What caused the problems we're seeing? Well, among others, there have been some very risky investments and economic sleight-of-hand made by some of the top financial institutions.
And so far, the taxpayers have had to pay considerably to help with bailouts. Just like what happened in the 1980s...
In the 1980s, Savings and Loans (S&Ls) were all the rage. This is because S&Ls could typically offer a higher rate of return on deposits than typical banks could. You see, in 1980, a new law deregulating S&Ls took effect. This law was known as Depository Institutions Deregulation and Monetary Control Act. This law with an unwieldy name basically allowed S&Ls to make riskier investments with the money of their investors. After all, as the argument went, higher risk meant higher reward.
One particular S&L, based out of Irvine, California, was known as Lincoln Savings and Loan Association. The Chairman of this particular company was Charles Keating, who would go on to make very risky investments with depositors' money. These investments and the company's business practices started to gain some attention from federal regulators, particularly the Federal Home Loan Bank Board (FHLBB). After all, money deposited in S&Ls was insured by the government (and thus, the taxpayers).
So the FHLBB started to incorporate some regulations to try and limit the risky investments being made by S&Ls. One such rule stipulated that only 10% of an S&L's funds could be used toward "direct investments," which was a measure to help limit risk. Charles Keating had tried to fight this particular regulation, by getting Ronald Reagan to appoint someone sympathetic to Keating's cause to the FHLBB. But that didn't stop the regulations from being passed.
And sure enough, the FHLBB began to investigate Lincoln S&L and discovered that it most certainly was not complying with the regulations. As Lincoln's fate was being determined, there was a midterm election cycle and Keating began making some substantial political contributions.
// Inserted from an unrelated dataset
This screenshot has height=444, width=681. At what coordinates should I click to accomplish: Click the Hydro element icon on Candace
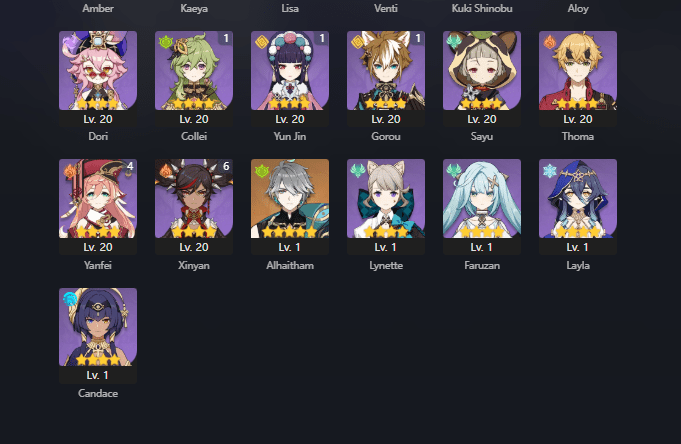(70, 299)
During the rather prolonged investigation, Keating pleaded for leniency from the FHLBB, noting that Lincoln S&L was planning on moving into a safer form of investment: mortgage lending. Nonetheless, it was becoming increasingly apparent that the government might seize Lincoln S&L for financial insolvency once the investigation was complete.
By April of 1987, a meeting of the FHLBB was held in San Francisco with its chairman, Edwin Gray, and five senators: Alan Cranston, Dennis DeConcini, John Glenn, Donald Riegle, and John McCain. The senators made it clear that they were strongly opposed to penalties for Lincoln. The regulators felt that the meeting was highly unusual and that they were being pressured to leave Lincoln S&L alone.
The investigation was eventually completed, and while the regulators made the recommendation that Lincoln should be seized by the government for unsound lending practices, action on this recommendation was nonetheless deferred. During this time, in the late 80's, Lincoln's parent company, American Continental Corporation, had become desperate for funds to offset its investment losses. Lincoln began a bait-and-switch, convincing customers to replace their CDs (which were federally insured), with higher-yield bond certificates -- which, as customers later learned to their devastation, were not insured.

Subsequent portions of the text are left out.